The Projects and "De-Concentration" ...

More from Adam Nossiter and the New York Times:

This city’s politicians have been notably silent on the issue but have occasionally suggested that they, too, are wary of a return to the old days. “We don’t need soap-opera watchers right now,” President Oliver Thomas of the City Council said last February, commenting on the lives of displaced public housing residents.

The department’s goal is to deconcentrate the poor, in concert with the philosophy that developed during the early 1990s calling for redeveloping public housing as “mixed income” communities. The best-known example here, the redevelopment of St. Thomas after its demolition in 2000, is still a subject of fierce controversy, a mix of successes and shortcomings that has fueled suspicions.

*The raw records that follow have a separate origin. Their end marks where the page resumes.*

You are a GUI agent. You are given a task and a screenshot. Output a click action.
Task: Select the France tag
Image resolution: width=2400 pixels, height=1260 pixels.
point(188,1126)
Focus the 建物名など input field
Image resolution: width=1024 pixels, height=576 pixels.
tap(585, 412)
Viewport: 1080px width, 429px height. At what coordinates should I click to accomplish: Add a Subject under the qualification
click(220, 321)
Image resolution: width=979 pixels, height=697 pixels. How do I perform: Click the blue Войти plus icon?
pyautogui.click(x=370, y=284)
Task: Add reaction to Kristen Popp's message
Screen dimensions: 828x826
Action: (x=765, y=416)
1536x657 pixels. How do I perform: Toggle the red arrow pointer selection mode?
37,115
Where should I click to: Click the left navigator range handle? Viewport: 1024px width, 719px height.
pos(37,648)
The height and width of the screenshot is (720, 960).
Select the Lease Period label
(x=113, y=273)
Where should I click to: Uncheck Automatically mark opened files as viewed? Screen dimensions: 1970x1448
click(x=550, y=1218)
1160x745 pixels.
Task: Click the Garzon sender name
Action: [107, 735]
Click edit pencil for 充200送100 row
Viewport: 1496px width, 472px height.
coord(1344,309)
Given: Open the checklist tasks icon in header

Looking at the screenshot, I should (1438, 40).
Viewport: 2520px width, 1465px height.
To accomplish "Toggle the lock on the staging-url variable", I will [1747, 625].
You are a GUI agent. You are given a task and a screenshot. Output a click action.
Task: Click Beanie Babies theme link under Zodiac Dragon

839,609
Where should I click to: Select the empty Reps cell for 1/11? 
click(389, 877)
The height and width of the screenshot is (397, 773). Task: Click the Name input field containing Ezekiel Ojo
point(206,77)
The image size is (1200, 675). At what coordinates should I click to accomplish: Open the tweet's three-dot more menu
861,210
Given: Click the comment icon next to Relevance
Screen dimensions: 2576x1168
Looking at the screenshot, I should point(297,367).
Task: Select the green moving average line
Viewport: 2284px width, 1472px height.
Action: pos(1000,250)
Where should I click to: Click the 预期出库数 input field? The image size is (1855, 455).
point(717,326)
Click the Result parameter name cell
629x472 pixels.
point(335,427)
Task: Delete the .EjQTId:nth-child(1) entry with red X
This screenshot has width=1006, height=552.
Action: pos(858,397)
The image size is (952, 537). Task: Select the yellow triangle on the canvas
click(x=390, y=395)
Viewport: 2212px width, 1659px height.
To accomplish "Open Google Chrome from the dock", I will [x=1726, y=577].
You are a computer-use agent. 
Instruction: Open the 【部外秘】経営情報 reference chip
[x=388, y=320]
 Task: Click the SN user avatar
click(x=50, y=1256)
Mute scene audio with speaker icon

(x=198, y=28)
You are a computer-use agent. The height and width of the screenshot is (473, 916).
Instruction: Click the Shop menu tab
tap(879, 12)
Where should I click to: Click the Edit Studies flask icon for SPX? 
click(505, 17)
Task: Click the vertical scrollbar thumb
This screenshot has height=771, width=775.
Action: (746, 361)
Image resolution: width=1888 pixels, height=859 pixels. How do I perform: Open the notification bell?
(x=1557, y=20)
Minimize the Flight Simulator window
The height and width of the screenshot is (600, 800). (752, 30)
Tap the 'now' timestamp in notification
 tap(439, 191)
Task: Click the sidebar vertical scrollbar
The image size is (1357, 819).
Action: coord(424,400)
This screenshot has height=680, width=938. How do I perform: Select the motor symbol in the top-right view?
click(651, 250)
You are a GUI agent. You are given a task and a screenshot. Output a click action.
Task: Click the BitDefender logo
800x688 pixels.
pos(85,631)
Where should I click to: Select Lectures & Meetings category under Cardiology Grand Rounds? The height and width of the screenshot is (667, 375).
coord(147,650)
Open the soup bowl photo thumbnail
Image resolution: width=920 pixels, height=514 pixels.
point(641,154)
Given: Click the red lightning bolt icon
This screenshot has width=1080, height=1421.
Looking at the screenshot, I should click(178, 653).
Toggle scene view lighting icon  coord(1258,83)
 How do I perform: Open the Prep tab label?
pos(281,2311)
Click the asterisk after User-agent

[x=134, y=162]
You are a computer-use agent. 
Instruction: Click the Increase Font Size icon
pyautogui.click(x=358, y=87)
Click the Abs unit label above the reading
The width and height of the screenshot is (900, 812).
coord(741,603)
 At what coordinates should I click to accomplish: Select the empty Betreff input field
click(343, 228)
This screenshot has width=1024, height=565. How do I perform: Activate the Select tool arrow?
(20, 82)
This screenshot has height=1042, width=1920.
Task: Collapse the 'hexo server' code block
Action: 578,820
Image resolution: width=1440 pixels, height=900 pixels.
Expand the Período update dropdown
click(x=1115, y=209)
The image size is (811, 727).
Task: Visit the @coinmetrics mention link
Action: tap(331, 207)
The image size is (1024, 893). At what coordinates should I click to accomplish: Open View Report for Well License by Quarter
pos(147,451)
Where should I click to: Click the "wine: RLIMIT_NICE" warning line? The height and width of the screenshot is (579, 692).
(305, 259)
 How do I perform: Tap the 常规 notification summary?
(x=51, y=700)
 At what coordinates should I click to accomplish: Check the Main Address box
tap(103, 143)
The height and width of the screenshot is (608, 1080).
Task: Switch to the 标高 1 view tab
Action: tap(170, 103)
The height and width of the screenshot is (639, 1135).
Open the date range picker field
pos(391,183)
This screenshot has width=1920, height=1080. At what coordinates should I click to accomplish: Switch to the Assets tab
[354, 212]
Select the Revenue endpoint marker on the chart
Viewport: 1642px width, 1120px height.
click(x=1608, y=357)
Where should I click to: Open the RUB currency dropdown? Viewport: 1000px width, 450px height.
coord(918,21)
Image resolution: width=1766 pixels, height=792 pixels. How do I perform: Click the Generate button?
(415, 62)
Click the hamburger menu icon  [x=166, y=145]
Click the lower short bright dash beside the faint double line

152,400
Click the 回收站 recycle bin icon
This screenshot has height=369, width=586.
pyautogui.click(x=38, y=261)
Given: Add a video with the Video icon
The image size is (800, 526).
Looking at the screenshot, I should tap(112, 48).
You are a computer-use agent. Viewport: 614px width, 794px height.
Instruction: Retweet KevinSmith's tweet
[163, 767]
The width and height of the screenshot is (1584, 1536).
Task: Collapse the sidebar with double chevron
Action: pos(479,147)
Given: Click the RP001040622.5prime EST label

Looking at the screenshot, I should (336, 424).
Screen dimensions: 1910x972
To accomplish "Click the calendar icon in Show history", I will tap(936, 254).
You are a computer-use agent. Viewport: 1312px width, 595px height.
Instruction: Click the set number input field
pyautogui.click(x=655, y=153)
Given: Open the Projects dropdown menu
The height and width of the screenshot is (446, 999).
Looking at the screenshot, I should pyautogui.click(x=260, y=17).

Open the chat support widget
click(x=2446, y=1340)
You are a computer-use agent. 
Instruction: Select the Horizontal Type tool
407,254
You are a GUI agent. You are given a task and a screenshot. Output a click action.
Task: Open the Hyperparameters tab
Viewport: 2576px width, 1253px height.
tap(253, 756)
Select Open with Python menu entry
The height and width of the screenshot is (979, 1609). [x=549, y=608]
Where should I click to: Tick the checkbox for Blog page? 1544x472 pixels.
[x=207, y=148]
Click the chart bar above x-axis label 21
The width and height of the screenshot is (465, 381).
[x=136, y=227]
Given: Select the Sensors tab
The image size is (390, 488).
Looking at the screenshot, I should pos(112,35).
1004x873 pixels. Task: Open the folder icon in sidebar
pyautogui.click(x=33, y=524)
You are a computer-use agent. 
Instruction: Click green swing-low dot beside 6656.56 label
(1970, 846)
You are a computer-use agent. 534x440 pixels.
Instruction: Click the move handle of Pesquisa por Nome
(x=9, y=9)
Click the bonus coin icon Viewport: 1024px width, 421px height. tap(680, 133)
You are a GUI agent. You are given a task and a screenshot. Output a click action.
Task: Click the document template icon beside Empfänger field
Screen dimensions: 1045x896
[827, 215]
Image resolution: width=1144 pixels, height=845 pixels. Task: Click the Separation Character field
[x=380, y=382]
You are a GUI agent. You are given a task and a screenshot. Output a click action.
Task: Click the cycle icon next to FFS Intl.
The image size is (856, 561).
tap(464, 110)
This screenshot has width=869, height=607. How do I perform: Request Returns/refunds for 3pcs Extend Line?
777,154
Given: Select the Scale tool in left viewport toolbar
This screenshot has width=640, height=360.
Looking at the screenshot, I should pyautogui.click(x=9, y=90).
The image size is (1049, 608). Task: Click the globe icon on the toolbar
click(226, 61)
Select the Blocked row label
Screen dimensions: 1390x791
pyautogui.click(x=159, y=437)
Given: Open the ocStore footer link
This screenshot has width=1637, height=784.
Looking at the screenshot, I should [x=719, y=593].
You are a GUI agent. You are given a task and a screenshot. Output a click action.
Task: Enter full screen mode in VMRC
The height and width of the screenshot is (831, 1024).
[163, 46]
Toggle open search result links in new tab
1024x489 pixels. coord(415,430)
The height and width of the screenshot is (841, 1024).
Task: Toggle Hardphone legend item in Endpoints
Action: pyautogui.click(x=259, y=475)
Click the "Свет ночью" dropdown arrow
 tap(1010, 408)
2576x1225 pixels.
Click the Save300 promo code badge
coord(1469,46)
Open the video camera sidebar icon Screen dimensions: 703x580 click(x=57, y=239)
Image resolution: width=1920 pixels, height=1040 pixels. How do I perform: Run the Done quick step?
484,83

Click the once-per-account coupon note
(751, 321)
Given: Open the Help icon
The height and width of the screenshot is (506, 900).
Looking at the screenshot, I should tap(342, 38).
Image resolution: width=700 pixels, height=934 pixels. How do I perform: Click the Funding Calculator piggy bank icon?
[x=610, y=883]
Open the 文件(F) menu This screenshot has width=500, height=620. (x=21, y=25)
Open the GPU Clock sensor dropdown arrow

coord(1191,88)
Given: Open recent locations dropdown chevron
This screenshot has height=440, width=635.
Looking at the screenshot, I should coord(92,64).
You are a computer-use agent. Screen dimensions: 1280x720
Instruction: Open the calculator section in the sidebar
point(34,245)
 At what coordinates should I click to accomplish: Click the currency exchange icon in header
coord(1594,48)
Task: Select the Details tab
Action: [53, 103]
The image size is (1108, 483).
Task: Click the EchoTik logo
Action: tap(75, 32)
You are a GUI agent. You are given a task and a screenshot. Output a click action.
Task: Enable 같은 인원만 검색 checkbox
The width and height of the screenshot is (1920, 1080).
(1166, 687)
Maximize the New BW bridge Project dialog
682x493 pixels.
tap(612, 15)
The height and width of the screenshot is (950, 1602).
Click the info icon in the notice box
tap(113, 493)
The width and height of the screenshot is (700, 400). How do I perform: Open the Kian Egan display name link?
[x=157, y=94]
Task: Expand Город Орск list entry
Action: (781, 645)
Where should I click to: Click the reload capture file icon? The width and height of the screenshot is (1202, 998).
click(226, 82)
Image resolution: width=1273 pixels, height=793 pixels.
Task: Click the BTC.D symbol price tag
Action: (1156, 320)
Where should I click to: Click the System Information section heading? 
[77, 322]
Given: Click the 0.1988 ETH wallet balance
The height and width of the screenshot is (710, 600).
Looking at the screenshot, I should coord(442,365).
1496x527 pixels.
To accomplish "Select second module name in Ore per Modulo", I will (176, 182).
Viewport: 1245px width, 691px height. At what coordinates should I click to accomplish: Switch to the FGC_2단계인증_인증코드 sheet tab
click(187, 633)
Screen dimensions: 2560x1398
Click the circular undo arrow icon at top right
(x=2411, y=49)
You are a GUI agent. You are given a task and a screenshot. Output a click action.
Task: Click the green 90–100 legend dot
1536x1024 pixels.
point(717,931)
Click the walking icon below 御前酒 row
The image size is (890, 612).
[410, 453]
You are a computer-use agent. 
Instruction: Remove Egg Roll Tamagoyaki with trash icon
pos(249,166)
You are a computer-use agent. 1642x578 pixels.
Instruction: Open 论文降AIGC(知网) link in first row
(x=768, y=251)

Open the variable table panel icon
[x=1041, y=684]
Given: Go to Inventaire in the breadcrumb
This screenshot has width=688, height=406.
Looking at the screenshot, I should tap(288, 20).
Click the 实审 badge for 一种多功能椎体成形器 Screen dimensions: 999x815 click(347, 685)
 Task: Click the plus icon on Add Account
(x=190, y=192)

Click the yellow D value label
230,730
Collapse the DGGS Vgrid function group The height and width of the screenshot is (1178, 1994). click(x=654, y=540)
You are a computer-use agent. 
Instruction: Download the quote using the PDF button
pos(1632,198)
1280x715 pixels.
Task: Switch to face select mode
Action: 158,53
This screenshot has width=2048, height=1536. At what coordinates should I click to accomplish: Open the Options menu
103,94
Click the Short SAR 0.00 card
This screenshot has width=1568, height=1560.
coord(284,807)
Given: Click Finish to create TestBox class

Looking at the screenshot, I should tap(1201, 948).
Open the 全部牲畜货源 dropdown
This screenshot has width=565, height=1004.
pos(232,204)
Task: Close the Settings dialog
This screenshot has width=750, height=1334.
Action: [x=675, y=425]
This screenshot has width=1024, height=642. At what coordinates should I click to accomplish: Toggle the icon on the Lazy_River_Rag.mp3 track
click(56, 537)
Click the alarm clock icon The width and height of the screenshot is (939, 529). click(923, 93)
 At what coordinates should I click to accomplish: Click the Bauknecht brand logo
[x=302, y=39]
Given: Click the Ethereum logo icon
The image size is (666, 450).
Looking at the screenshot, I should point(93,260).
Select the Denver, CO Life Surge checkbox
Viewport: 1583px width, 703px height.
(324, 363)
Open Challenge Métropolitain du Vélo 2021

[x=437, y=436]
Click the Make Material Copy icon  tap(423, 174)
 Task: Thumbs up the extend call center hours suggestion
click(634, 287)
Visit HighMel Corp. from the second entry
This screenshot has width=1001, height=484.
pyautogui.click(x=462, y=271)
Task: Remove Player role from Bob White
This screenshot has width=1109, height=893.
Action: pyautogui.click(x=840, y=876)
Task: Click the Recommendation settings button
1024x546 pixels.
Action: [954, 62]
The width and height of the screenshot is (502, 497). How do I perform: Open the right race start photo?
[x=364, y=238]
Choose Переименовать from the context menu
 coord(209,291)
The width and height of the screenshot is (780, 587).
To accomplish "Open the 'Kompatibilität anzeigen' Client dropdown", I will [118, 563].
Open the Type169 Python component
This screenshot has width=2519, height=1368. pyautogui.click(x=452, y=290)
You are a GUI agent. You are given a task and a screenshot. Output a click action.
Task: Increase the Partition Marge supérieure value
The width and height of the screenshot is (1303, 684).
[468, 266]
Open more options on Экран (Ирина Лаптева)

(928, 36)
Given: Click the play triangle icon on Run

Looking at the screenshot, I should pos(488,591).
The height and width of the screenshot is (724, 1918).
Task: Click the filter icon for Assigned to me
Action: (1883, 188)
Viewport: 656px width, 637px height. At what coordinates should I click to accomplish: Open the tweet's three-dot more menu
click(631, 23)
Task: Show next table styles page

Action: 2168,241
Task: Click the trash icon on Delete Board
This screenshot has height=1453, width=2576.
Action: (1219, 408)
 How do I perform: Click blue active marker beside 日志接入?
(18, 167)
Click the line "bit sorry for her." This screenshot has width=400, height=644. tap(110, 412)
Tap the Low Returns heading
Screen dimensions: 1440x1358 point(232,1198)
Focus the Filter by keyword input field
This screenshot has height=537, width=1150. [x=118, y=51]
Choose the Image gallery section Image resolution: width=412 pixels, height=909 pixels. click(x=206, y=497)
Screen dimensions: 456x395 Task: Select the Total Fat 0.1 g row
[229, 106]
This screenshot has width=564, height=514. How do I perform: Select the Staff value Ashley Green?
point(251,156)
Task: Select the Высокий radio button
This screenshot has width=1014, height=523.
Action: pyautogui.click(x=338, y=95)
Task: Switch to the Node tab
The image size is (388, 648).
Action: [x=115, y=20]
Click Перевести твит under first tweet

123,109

The pleasant streets of pastel-colored houses that replaced the grim St. Thomas buildings have put life back into a Lower Garden District neighborhood that for years was fearful and moribund.

On the other hand, the new development has accommodated less than one in five of the old St. Thomas families, though the developer says expansion will add more. And those that are there feel threatened by tenant rules designed to make the neighborhood’s market-rate inhabitants comfortable, including occupancy restrictions, Mr. Everard said.

“Folks got cheated out of their dream,” Mr. Everard said. “The whole concept of the mixed-income community ended up dislocating the vast majority of poor people.”

Yet a return to the old days is an outcome that even some former tenants do not embrace.

“If they’re talking about redevelopment, I’m for it,” Natasha Dixon said at the meeting last month. “But why can’t y’all do it in phases? Why can’t that happen now, to get the people home?”